Challenge - State how many lines of the material below contain the word "action", giving only the number.

Provided material -
# # # #

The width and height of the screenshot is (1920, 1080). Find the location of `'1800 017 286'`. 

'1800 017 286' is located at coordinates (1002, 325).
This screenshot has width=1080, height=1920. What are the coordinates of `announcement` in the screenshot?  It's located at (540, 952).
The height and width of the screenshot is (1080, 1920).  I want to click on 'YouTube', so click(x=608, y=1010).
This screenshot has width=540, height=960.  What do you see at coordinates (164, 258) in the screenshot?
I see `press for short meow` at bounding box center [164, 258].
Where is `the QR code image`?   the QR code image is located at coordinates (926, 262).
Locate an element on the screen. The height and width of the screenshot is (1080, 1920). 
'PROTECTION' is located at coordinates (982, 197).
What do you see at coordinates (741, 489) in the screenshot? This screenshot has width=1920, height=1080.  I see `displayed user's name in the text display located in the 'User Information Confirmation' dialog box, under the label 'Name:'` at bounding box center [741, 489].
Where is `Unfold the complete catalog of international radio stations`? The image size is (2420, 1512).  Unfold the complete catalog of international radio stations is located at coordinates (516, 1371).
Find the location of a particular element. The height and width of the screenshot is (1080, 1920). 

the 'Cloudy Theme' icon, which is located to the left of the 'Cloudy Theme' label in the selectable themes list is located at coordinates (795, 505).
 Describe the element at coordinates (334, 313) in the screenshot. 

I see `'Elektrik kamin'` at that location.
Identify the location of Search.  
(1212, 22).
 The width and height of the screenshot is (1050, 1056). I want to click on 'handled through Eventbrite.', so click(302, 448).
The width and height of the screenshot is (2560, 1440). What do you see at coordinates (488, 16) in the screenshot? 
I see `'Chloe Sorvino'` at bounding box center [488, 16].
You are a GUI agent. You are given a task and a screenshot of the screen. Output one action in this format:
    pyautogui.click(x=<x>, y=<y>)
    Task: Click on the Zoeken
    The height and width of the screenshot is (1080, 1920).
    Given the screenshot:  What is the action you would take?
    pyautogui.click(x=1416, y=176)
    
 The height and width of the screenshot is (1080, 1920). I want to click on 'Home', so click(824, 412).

# # # #

Answer - 2